Invece si trattava del solito “drama” a lieto fine che nella lunga storia di faccia a faccia tra i due si è ripetuto più di una volta: partita tirata, Djokovic apparentemente con le spalle al muro e poi… E poi il bilancio degli scontri diretti tra questi due grandi protagonisti dell’ultimo quindicennio tennistico è di 17 vittore del serbo contro solo 2 del giapponese, l’ultima delle quali risalente alla semifinale degli Us Open 2014, quella strana edizione che vide Nishikori cedere in finale a Marin Cilic, che aveva superato Roger Federer in ‘semi’.
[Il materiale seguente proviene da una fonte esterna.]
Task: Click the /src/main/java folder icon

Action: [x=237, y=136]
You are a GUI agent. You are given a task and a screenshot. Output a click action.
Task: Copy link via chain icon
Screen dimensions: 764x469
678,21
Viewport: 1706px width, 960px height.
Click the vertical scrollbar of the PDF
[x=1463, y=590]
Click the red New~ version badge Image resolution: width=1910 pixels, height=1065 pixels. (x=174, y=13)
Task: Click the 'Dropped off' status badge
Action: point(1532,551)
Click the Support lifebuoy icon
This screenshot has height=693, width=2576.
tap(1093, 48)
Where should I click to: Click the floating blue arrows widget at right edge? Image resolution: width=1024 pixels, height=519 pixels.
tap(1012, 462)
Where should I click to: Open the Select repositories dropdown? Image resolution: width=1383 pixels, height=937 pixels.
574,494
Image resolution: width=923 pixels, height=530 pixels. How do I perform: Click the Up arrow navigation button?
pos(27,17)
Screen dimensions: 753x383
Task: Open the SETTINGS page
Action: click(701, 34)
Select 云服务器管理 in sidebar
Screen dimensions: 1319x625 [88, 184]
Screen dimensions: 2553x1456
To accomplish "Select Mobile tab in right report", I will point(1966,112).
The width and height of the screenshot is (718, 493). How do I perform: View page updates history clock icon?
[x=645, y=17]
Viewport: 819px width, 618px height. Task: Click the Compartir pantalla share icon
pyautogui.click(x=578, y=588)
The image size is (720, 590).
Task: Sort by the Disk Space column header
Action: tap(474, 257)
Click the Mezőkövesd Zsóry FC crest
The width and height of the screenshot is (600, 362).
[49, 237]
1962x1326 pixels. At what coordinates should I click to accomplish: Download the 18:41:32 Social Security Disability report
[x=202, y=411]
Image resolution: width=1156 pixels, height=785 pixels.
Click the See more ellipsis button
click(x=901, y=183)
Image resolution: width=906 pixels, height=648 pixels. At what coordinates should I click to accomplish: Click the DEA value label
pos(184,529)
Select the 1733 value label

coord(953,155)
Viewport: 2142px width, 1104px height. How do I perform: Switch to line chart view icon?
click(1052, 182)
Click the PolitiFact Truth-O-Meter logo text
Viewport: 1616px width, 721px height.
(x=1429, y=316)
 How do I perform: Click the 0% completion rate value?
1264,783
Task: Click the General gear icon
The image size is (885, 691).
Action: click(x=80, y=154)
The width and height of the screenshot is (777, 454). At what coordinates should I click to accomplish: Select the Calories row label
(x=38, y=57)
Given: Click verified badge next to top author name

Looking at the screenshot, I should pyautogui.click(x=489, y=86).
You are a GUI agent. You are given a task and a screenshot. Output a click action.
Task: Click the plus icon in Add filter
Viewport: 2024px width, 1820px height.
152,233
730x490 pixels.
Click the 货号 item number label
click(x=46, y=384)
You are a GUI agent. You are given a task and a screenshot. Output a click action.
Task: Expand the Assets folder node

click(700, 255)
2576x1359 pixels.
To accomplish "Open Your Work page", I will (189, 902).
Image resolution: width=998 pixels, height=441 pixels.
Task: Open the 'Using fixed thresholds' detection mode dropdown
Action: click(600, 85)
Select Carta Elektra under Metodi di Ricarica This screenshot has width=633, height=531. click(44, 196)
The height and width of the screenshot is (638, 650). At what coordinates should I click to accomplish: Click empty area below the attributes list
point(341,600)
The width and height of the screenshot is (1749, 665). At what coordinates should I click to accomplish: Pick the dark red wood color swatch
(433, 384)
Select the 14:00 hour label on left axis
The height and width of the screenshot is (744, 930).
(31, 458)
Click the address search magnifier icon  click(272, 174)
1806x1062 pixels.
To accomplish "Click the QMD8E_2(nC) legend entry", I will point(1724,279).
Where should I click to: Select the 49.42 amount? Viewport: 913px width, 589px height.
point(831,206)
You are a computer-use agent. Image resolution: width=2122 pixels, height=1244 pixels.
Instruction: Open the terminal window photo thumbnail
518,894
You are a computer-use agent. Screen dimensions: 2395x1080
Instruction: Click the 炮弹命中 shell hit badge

Da allora, e sono passati 7 anni, solo vittore di Nole, per 16 volte. Un dato che serve a spiegare il motivo per cui anche la serata di passione a questi Us Open 2021 alla fine va in archivio come un grande allenamento agonistico che, proprio grazie alla sofferenza che Djokovic ha dovuto infliggersi per aggiungere una diciassettesima vittoria consecutiva al suo “carnet Nishikori”, gli sarà utilissima sulla strada verso il suo sogno del mistico poker, sorta di Sacro Graal del tennis.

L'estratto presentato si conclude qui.